[Records for the task Boundary: Start]
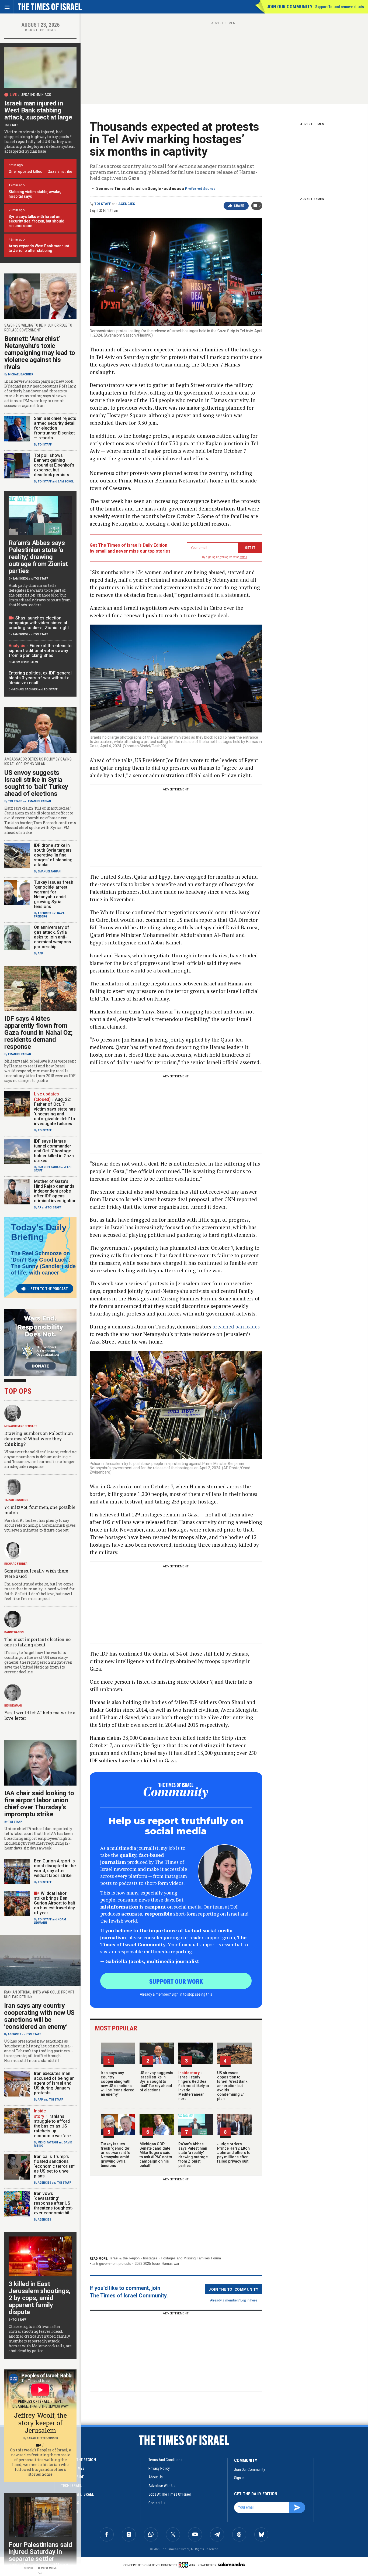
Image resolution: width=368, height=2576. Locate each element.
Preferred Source (200, 189)
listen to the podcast (47, 1289)
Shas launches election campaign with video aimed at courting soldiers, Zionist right (39, 622)
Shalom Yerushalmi (23, 662)
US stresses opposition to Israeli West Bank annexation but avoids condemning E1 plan (232, 2086)
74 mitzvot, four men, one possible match (39, 1509)
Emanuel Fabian (39, 801)
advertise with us (161, 2485)
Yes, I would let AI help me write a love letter (39, 1715)
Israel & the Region (125, 2258)
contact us (156, 2503)
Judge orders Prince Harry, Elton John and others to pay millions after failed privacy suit (234, 2152)
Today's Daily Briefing (39, 1232)
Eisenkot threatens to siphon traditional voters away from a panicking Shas (40, 650)
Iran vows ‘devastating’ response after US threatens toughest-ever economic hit (53, 2203)
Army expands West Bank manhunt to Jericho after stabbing (39, 248)
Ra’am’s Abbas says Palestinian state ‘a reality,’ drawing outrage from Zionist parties (193, 2155)
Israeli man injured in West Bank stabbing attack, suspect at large (38, 110)
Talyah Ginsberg (16, 1500)
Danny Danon (14, 1632)
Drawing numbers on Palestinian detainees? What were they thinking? (38, 1438)
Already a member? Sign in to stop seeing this (176, 1994)
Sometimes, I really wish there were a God (36, 1573)
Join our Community (289, 6)
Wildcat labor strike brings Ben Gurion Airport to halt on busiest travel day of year (54, 1903)
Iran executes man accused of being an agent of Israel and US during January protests (54, 2083)
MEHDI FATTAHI (48, 2142)
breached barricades (236, 1326)
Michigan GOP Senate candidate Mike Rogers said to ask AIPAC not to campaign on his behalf (156, 2155)
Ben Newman (13, 1705)
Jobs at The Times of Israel (169, 2494)
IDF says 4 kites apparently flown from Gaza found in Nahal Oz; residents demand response (38, 1032)
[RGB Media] (188, 2565)
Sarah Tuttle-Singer (42, 2438)
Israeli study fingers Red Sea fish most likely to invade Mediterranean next (193, 2086)
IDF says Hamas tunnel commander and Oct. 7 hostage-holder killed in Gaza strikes (54, 1151)
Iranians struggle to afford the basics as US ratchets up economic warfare (52, 2126)
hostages (150, 2258)
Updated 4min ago (36, 95)
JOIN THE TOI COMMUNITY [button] (233, 2289)
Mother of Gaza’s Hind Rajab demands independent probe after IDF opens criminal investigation (55, 1191)
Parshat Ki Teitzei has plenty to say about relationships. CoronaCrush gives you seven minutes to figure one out (40, 1525)
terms (243, 557)
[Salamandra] (231, 2564)
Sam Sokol (66, 481)
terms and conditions (165, 2460)
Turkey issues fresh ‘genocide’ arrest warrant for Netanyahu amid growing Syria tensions (116, 2155)
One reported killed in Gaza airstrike (40, 171)
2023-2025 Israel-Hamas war (157, 2264)
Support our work (176, 1981)
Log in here (248, 2300)
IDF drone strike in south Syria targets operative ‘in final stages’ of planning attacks (53, 855)
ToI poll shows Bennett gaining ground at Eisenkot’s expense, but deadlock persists (54, 465)
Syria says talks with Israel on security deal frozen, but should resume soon (36, 221)
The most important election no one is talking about (37, 1641)
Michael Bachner (20, 374)
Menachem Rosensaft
[Records for the task Boundary: End]
> What is being asked
A word-for-word copy of every entry, with the pictures left out, is the required answer.

> Answer space
Image resolution: width=368, height=2576. Locate each element.
Preferred Source (200, 189)
listen to the podcast (47, 1289)
Shas launches election campaign with video aimed at courting soldiers, Zionist right (39, 622)
Shalom Yerushalmi (23, 662)
US stresses opposition to Israeli West Bank annexation but avoids condemning E1 plan (232, 2086)
74 mitzvot, four men, one possible match (39, 1509)
Emanuel Fabian (39, 801)
advertise with us (161, 2485)
Yes, I would let AI help me write a love letter (39, 1715)
Israel & the Region (125, 2258)
contact us (156, 2503)
Judge orders Prince Harry, Elton John and others to pay millions after failed privacy suit (234, 2152)
Today's Daily Briefing (39, 1232)
Eisenkot threatens to siphon traditional voters away from a panicking Shas (40, 650)
Iran vows ‘devastating’ response after US threatens toughest-ever economic hit (53, 2203)
Army expands West Bank manhunt to Jericho after stabbing (39, 248)
Ra’am’s Abbas says Palestinian state ‘a reality,’ drawing outrage from Zionist parties (193, 2155)
Israeli man injured in West Bank stabbing attack, suspect at large (38, 110)
Talyah Ginsberg (16, 1500)
Danny Danon (14, 1632)
Drawing numbers on Palestinian detainees? What were they thinking? (38, 1438)
Already a member? Sign in to stop seeing this (176, 1994)
Sometimes, I really wish there were a God (36, 1573)
Join our Community (289, 6)
Wildcat labor strike brings Ben Gurion Airport to halt on busiest travel day of year (54, 1903)
Iran executes man accused of being an agent of Israel and US during January protests (54, 2083)
MEHDI FATTAHI (48, 2142)
breached barricades (236, 1326)
Michigan GOP Senate candidate Mike Rogers said to ask AIPAC not to campaign on his behalf (156, 2155)
Ben Newman (13, 1705)
Jobs at The Times of Israel (169, 2494)
IDF says 4 kites apparently flown from Gaza found in Nahal Oz; residents demand response (38, 1032)
[RGB Media] (188, 2565)
Sarah Tuttle-Singer (42, 2438)
Israeli study fingers Red Sea fish most likely to invade Mediterranean next (193, 2086)
IDF says Hamas tunnel commander and Oct. 7 hostage-holder killed in Gaza strikes (54, 1151)
Iranians struggle to afford the basics as US ratchets up economic warfare (52, 2126)
hostages (150, 2258)
Updated 4min ago (36, 95)
JOIN THE TOI COMMUNITY [button] (233, 2289)
Mother of Gaza’s Hind Rajab demands independent probe after IDF opens criminal investigation (55, 1191)
Parshat Ki Teitzei has plenty to say about relationships. CoronaCrush gives you seven minutes to figure one out (40, 1525)
terms (243, 557)
[Salamandra] (231, 2564)
Sam Sokol (66, 481)
terms and conditions (165, 2460)
Turkey issues fresh ‘genocide’ arrest warrant for Netanyahu amid growing Syria tensions (116, 2155)
One reported killed in Gaza airstrike (40, 171)
2023-2025 Israel-Hamas war (157, 2264)
Support our work (176, 1981)
Log in here (248, 2300)
IDF drone strike in south Syria targets operative ‘in final stages’ of planning attacks (53, 855)
ToI poll shows Bennett gaining ground at Eisenkot’s expense, but deadlock persists (54, 465)
Syria says talks with Israel on security deal frozen, but should resume soon (36, 221)
The most important election no one is talking about (37, 1641)
Michael Bachner (20, 374)
Menachem Rosensaft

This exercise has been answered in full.